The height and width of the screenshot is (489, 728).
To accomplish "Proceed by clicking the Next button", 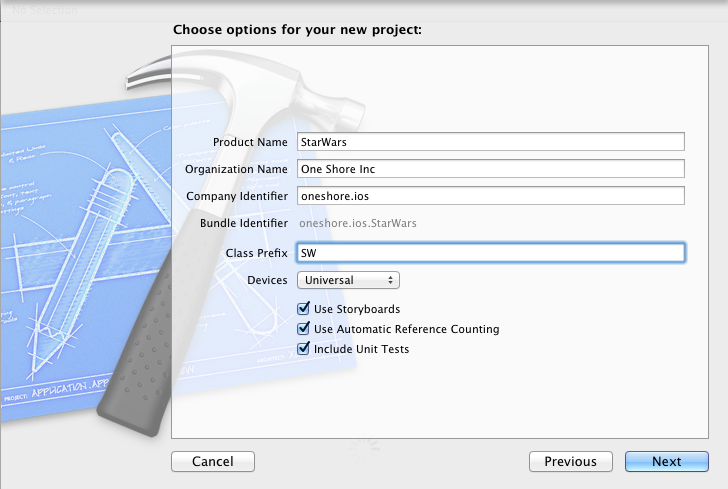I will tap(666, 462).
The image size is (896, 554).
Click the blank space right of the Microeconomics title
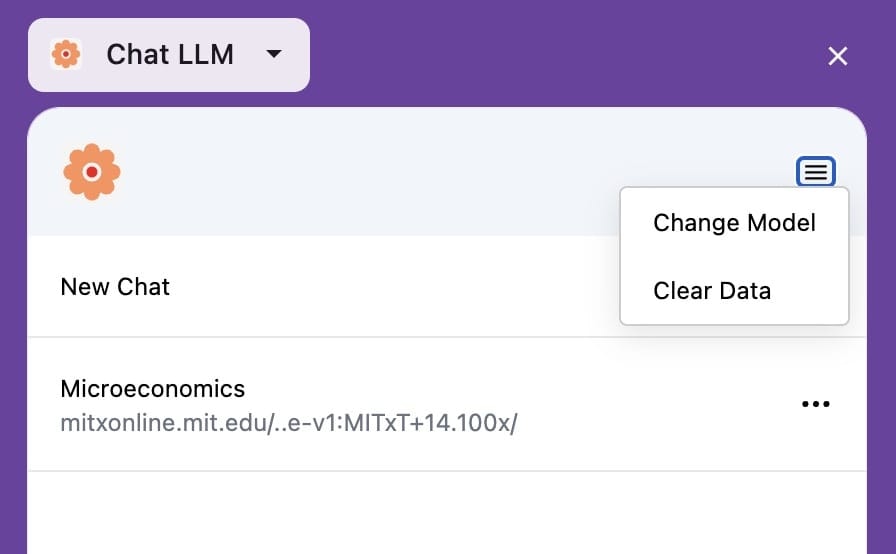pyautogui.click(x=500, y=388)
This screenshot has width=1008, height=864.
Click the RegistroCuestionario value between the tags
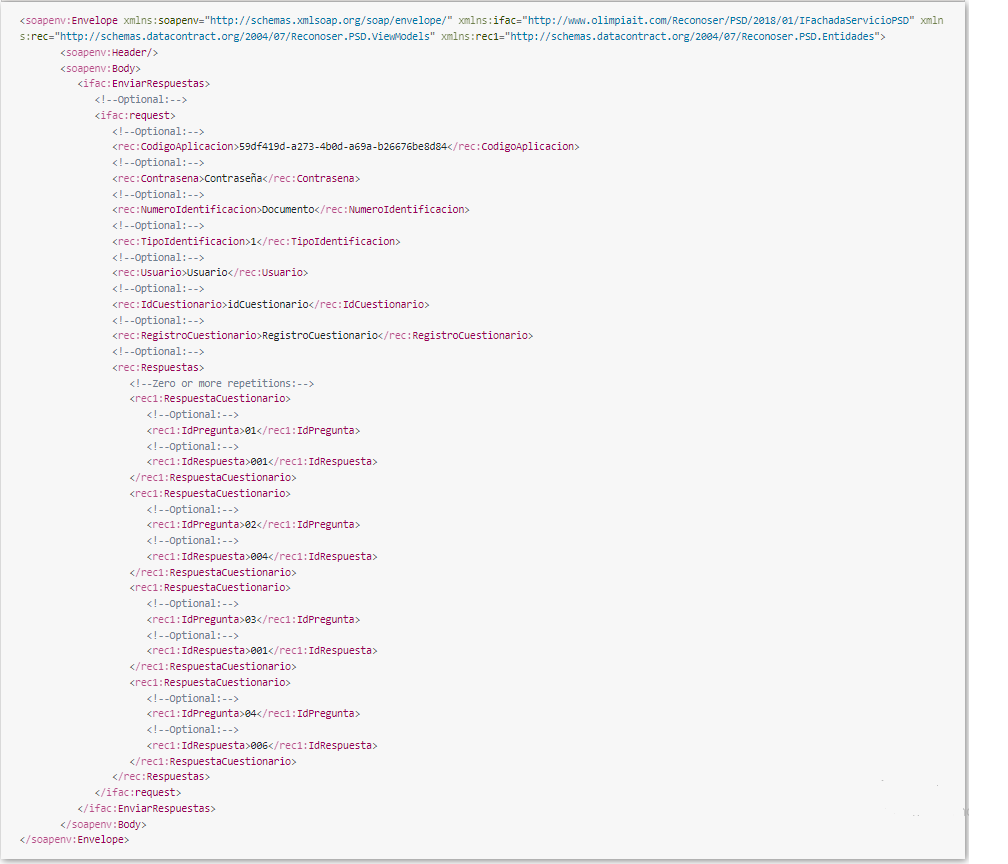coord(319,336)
* * *
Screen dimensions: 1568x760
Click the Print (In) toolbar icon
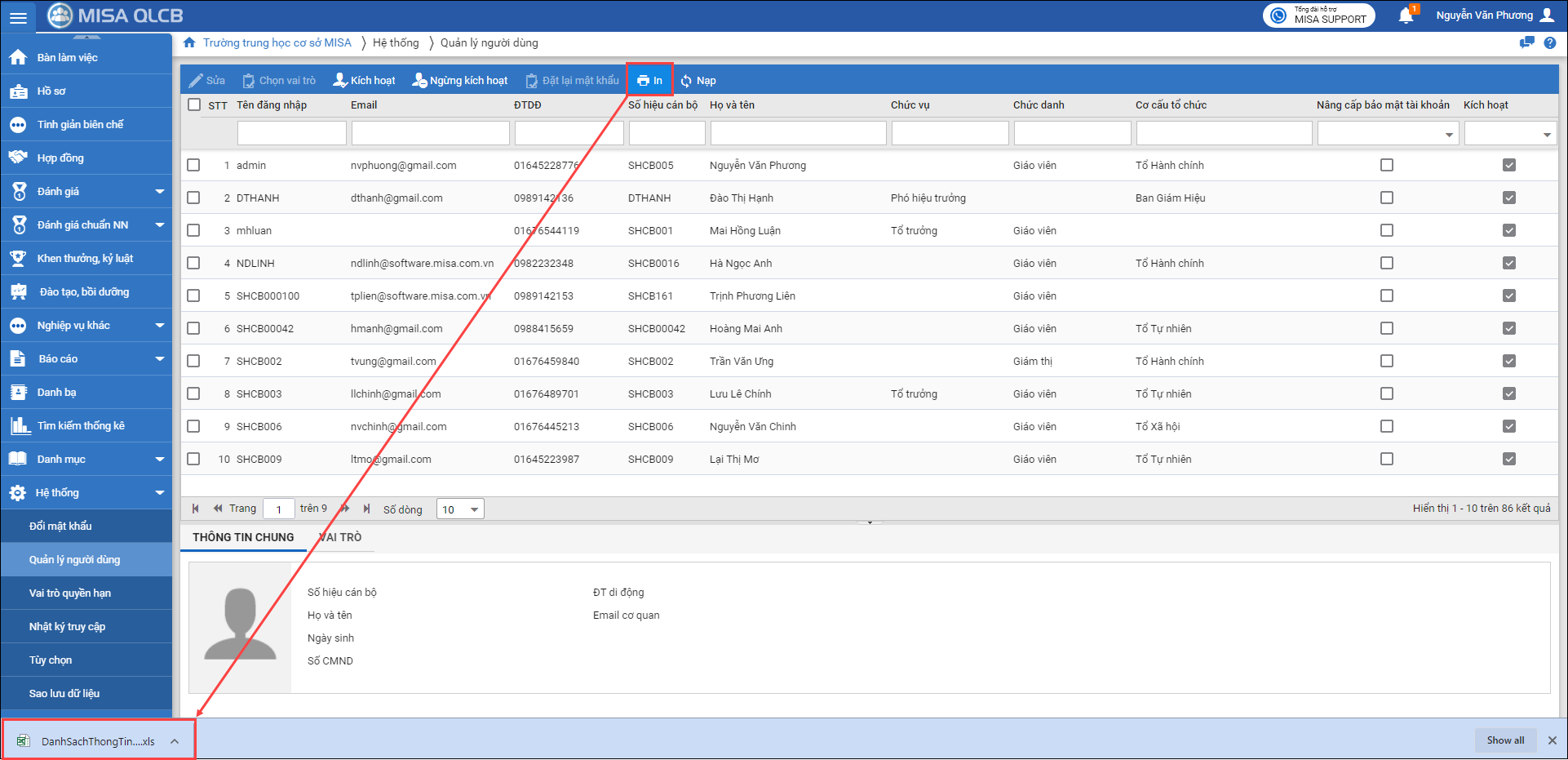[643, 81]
* * *
#### Stated goal
Scale the records from the line that contains "The image size is (896, 554)." through the line that contains "coord(319,336)", both included, and write them all out again, requests too. Multiply every coordinate in the answers by 0.9, round to whole numbers with halves going up, and omit the pictures.

#### Exercise result
The image size is (896, 554).
Click the blank space right of the Microeconomics title
pyautogui.click(x=450, y=349)
This screenshot has width=1008, height=864.
Click the RegistroCuestionario value between the tags
coord(287,302)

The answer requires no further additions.